Life

Here's How Owning A TV Is Messing Up Your Sex Life

by Claire Lampen
Ashley Batz/Bustle

Imagine: You have one free hour to kill this evening. How would you rather spend it, having sex with a partner or catching up on your stories? New data analysis suggests many of you may choose the latter, which isn't necessarily surprising because sex is cool but have you seen Insecure? According to researchers, however, the presence of a television in the home can hurt our sex lives. Streaming would seem to be a different story, though.

Notably, though, TV ownership only reduces sexual activity by five percent, at least according to this new analysis, which pulled its numbers from Demographic and Health Surveys covering 4 million people in 80 countries across five continents. That survey collected information on sexual practices, knowledge of reproductive rights, and the goods people buy, giving researchers insight into how these different factors might affect one another. The paper's authors were somewhat surprised that buying a television might translate to less frequent sex.

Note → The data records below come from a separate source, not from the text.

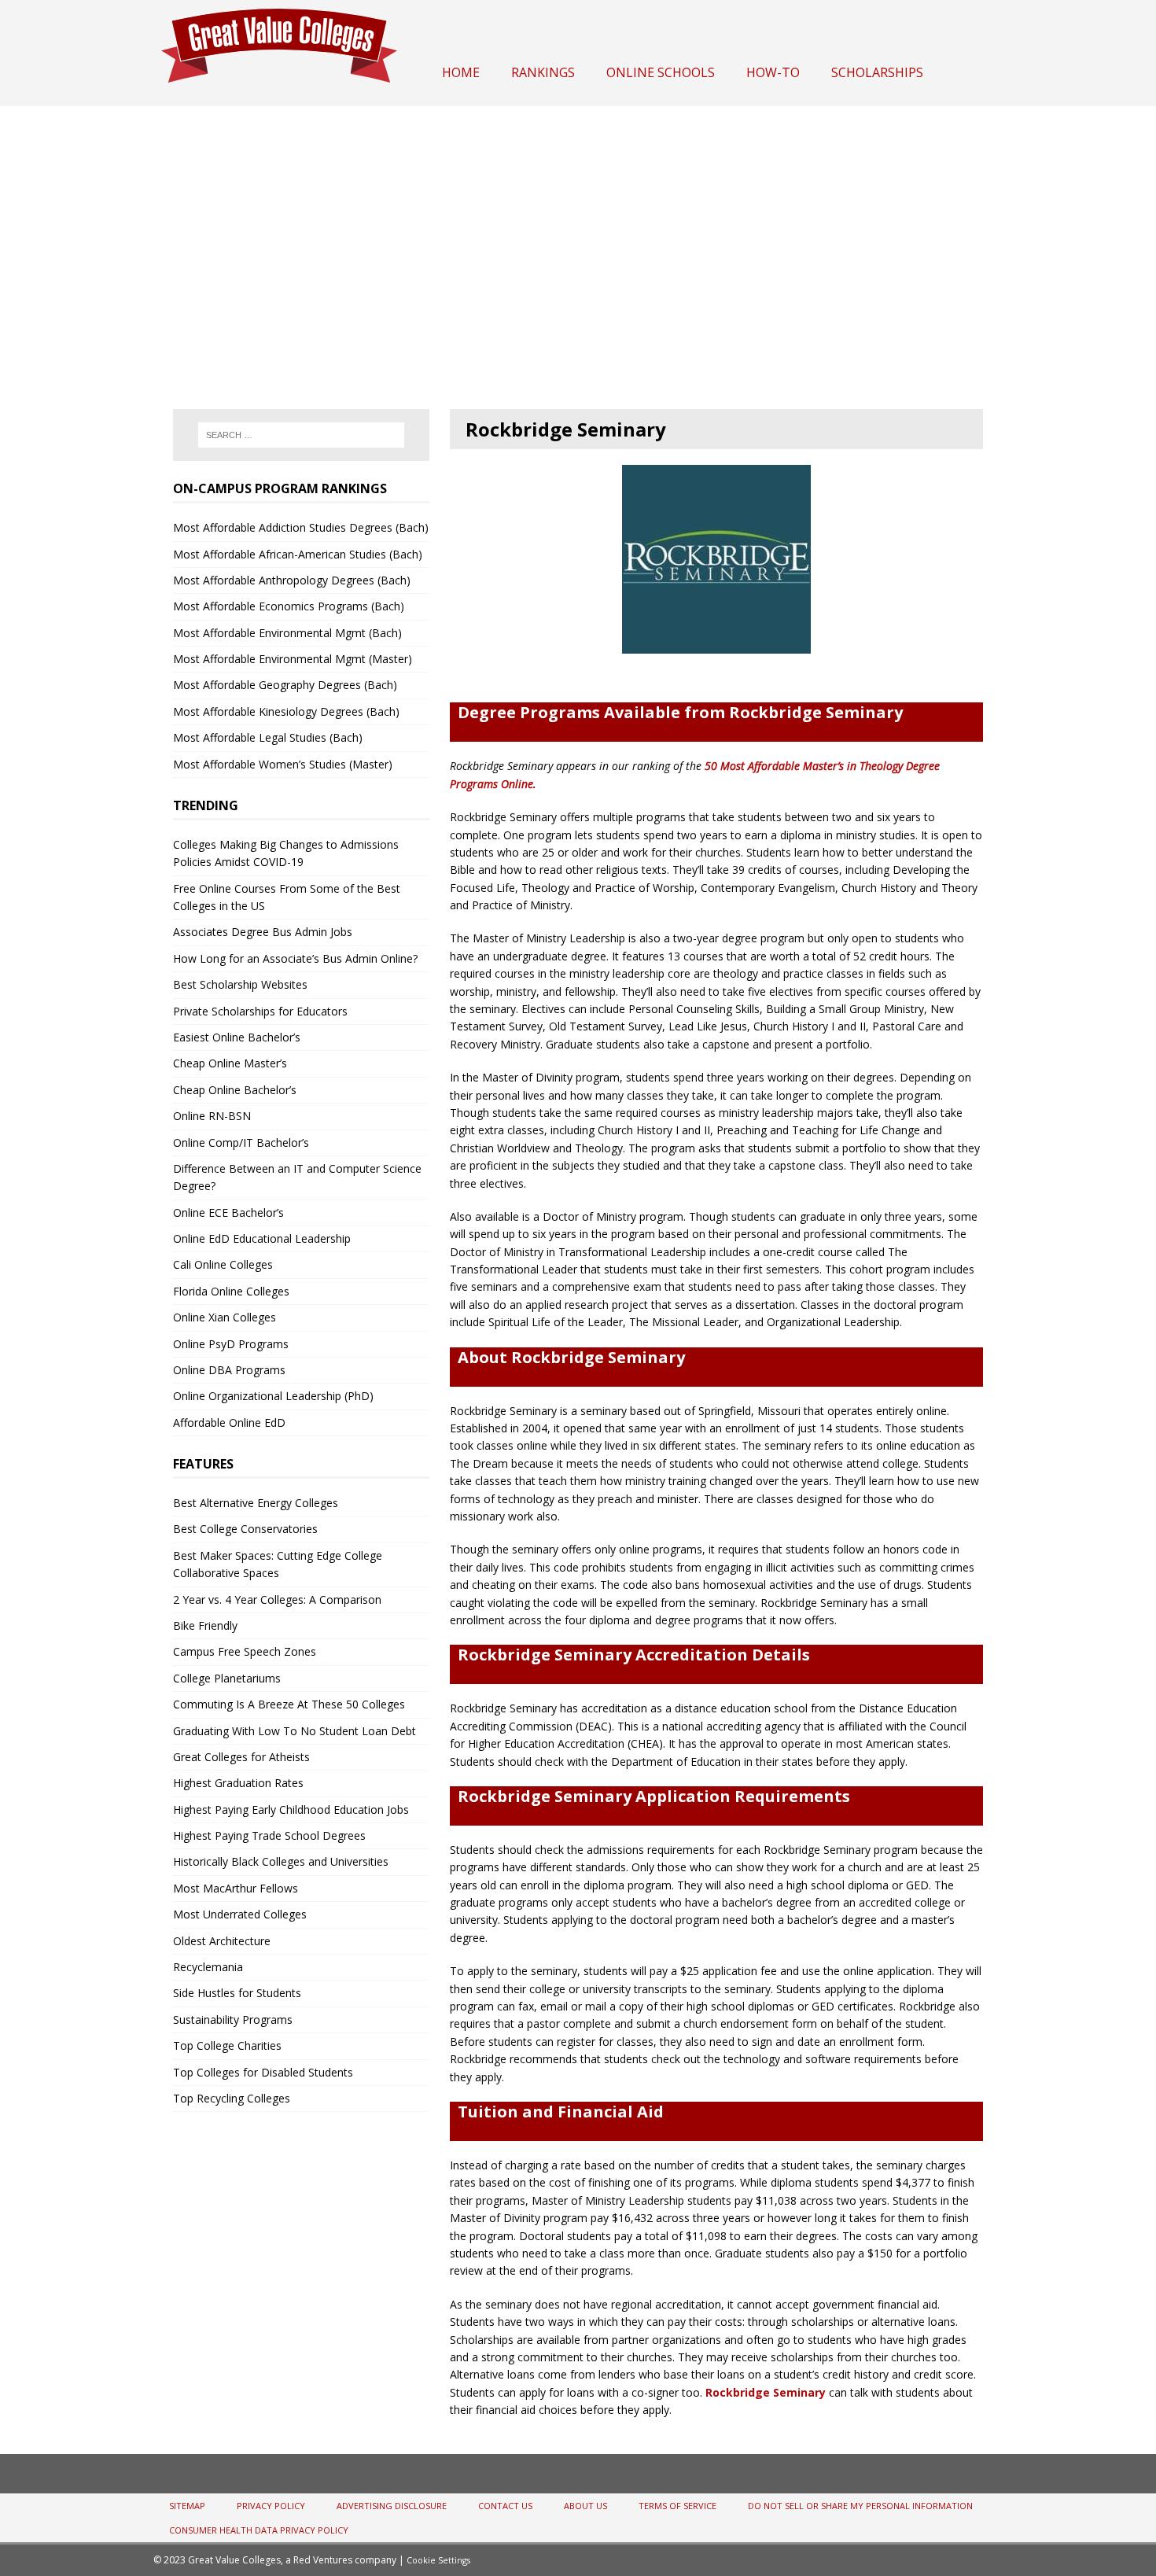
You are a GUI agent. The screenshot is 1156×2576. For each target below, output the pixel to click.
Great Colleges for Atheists (241, 1756)
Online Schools (660, 72)
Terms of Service (677, 2506)
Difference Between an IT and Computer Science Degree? (297, 1177)
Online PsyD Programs (231, 1343)
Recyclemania (208, 1966)
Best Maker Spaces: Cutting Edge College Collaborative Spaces (277, 1564)
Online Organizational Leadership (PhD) (273, 1395)
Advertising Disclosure (392, 2506)
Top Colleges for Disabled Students (263, 2072)
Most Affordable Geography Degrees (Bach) (285, 684)
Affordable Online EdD (229, 1422)
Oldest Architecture (222, 1940)
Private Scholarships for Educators (260, 1011)
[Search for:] (301, 435)
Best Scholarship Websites (240, 984)
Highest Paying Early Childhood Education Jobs (291, 1809)
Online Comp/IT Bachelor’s (241, 1142)
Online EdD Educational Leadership (262, 1238)
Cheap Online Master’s (230, 1063)
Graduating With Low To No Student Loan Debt (294, 1730)
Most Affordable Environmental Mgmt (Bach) (287, 632)
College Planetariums (227, 1678)
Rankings (543, 72)
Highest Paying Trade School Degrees (269, 1835)
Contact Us (505, 2506)
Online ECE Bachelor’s (228, 1212)
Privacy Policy (271, 2506)
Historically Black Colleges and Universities (280, 1861)
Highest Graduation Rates (238, 1782)
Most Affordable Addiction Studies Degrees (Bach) (301, 527)
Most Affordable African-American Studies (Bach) (297, 554)
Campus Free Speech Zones (244, 1651)
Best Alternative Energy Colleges (255, 1502)
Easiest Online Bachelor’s (236, 1037)
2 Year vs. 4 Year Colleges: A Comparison (277, 1599)
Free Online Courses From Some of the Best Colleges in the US (286, 897)
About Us (585, 2506)
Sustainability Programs (233, 2019)
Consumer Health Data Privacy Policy (258, 2530)
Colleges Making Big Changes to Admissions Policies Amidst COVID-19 (286, 853)
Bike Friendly (205, 1625)
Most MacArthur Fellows (235, 1888)
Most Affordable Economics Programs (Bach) (288, 606)
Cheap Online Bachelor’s (234, 1089)
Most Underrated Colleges (240, 1914)
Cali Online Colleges (223, 1264)
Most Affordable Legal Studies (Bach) (268, 737)
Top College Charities (227, 2045)
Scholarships (877, 72)
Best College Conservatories (245, 1528)
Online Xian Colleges (224, 1317)
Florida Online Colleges (231, 1291)
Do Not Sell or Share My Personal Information (860, 2506)
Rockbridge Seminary (765, 2392)
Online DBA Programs (229, 1369)
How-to (773, 72)
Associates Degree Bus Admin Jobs (262, 931)
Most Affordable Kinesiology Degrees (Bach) (286, 711)
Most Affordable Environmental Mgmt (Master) (292, 658)
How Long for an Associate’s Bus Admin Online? (295, 958)
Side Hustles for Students (237, 1992)
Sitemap (187, 2506)
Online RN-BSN (212, 1115)
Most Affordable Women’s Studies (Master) (282, 764)
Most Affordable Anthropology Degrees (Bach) (291, 580)
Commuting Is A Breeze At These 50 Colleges (289, 1704)
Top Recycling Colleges (231, 2098)
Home (461, 72)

"Popular culture seems to have the view that television kills your sex life, so we thought we might find a larger effect," co-author Nicholas Wilson, associate professor of Economics at Reed College, tells Bustle.

Wilson and Adrienne Lucas, an associate professor of economics at the Lerner College of Business and Economics at the University of Delaware, approached this as a question of supply and demand. Sex and television both count as leisure activities, and if the price of a television decreases, then sexual frequency may slow too.

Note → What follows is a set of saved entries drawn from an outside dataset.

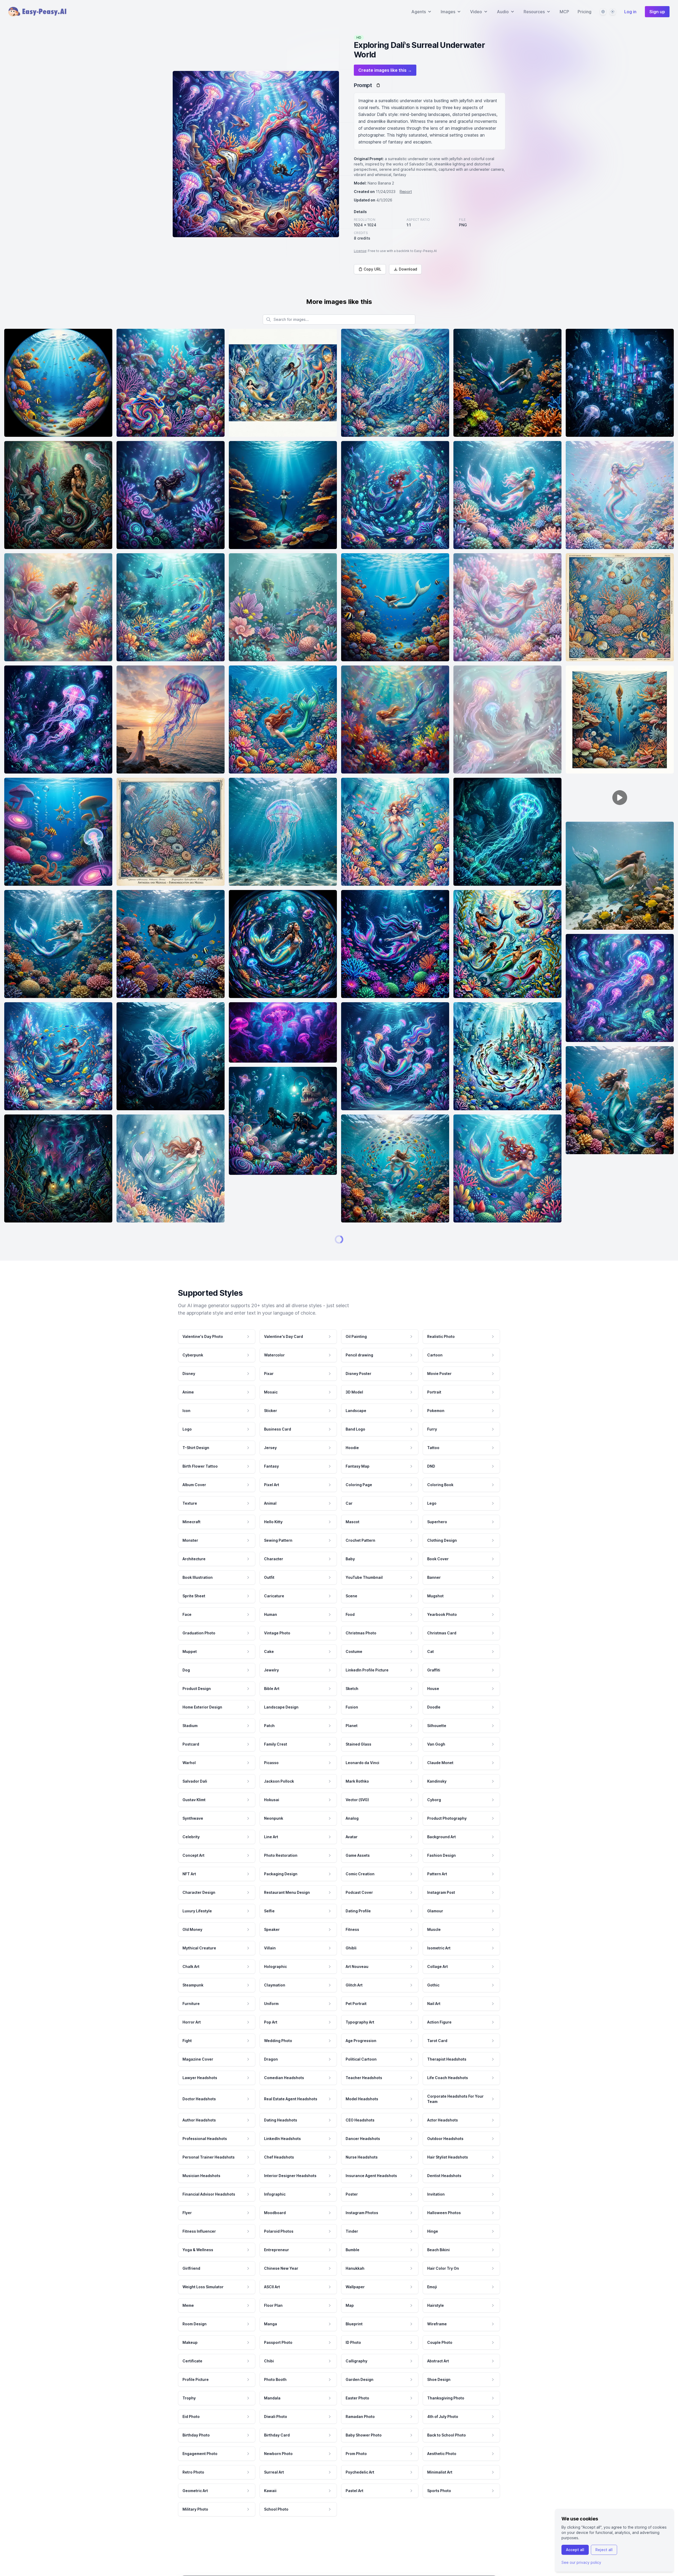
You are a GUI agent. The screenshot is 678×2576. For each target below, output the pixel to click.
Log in (630, 11)
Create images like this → (385, 70)
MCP (564, 11)
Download (408, 269)
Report (406, 191)
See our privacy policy (581, 2562)
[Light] (612, 11)
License (360, 251)
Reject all (604, 2549)
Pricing (584, 11)
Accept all (575, 2549)
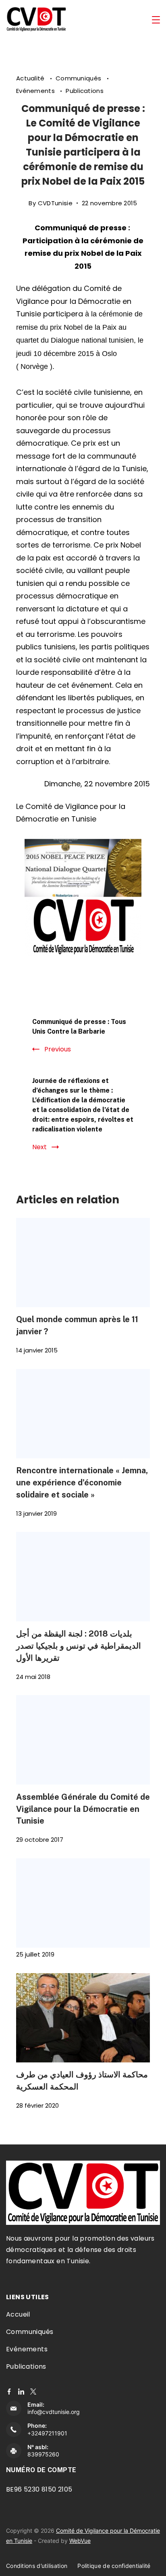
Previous (57, 1049)
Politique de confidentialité (113, 2565)
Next (39, 1147)
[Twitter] (33, 2392)
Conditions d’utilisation (36, 2565)
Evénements (36, 90)
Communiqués (79, 78)
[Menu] (156, 20)
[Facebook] (9, 2392)
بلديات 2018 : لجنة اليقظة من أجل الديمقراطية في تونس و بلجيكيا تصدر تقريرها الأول (78, 1645)
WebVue (80, 2540)
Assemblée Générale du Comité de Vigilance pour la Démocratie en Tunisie (83, 1809)
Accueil (18, 2314)
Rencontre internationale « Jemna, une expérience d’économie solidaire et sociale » (82, 1482)
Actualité (31, 78)
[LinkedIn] (21, 2392)
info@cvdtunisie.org (53, 2411)
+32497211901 (47, 2433)
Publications (85, 90)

"In the case of demand for sexual activity and availability of alternative leisure activities, people may be willing to substitute television, or electronic companionship more broadly, for intimate human companionship," Wilson says. The fact that "Netflix and chill" has entrenched itself in popular consciousness points to potential for sex and shows complement one another, but this paper suggests that some people substitute hours in front of a TV set for time spent sexing a partner.

Interestingly, though, the authors write that their study may have missed the most likely vampire sucking the sex drive from your daily life. Other studies have suggested that ubiquitous attachment to smartphones might mean lower levels of relationship satisfaction, even less sex. (Indeed, about 10 percent of people reportedly check their phones during sex, which seems rude and/or an indicator that we're way too preoccupied with our pocket computers.) This study, however, looked at data from low- and middle-income countries before 2010. Recall that simpler time when far fewer people lived their lives on and through their phones?

If it's "electronic companionship" people look to swap in for a warm body, then " the smartphone might be the real sex life killer," Wilson says. At least in countries where the majority of the population walks around with their faces glued to their iPhones.

In any case, previous research has pointed to television placement as a potential mood-killer. One 2006 study by an Italian sexologist found that the presence of a TV in the bedroom cut heterosexual couples' sexual activity in half. Watching TV in bed, if you're tuning in as a pre-sleep activity, can actually end up disrupting your REM cycle. Poor sleep quality, in turn, can impede sexual function, so perhaps that has something to do with it. Or perhaps people would rather watch the latest installment of the trendy new show than get weird with the person next to them.

In any case, millennials famously watch less television and have less sex (at least if the think pieces are to be believed) than the generations that came before them. Perhaps our problem comes from smartphone addiction, or perhaps when we say "Netflix and chill," we mean "Netflix and pass out on one another in front of the computer."